start Rows

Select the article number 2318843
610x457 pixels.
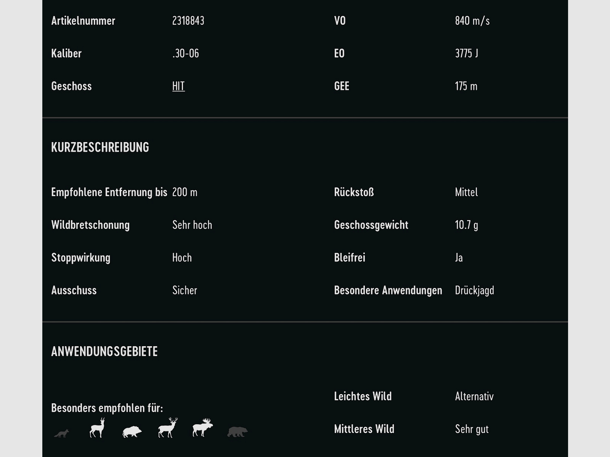click(188, 21)
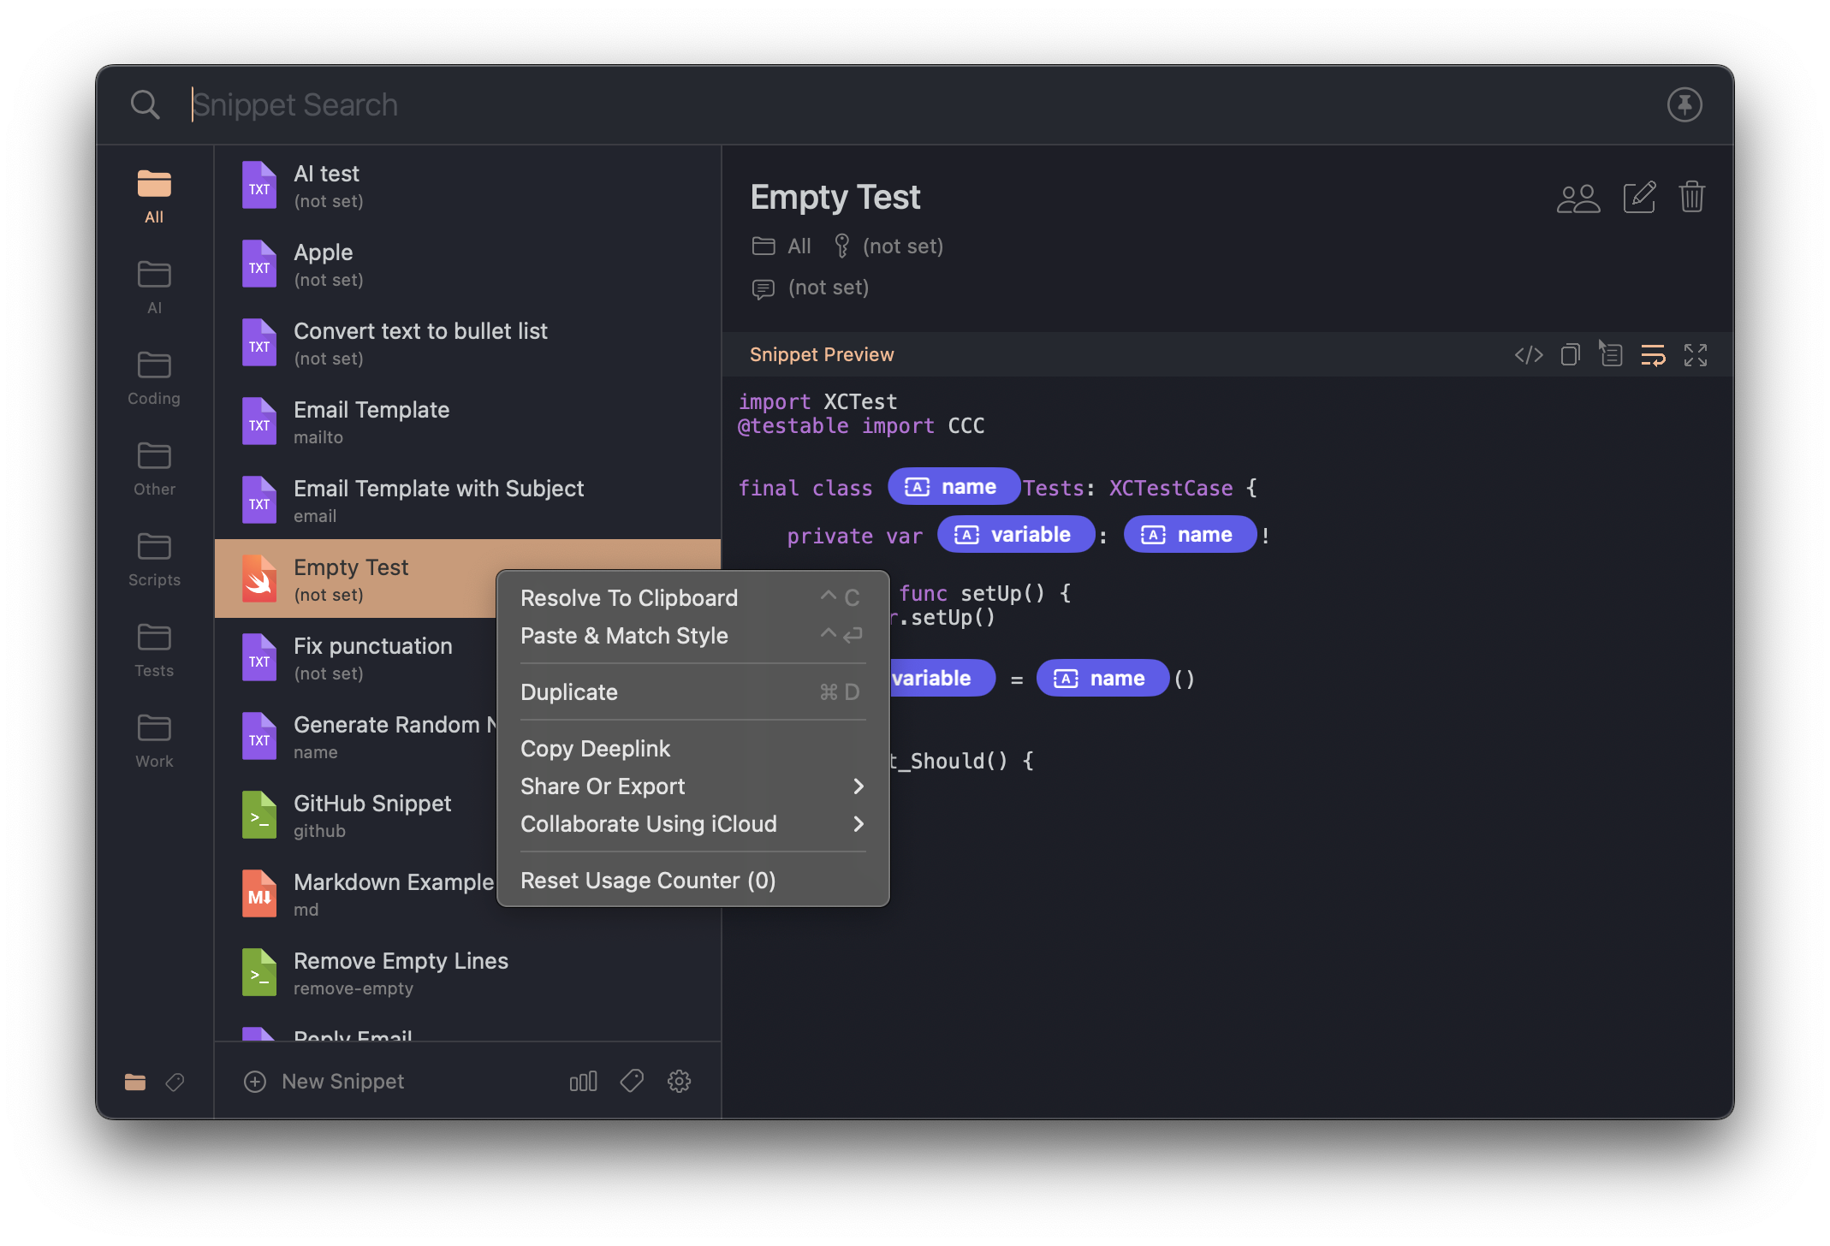Expand Share Or Export submenu

692,786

end Rows

> Short task
Turn the material above into a Markdown table with two columns, "Row" and "Line". Give each non-blank line its own numbered row, and leave the pictures out.

> The response
| Row | Line |
|---|---|
| 1 | Select the article number 2318843 |
| 2 | 610x457 pixels. |
| 3 | click(188, 21) |
| 4 | Expand Share Or Export submenu |
| 5 | 692,786 |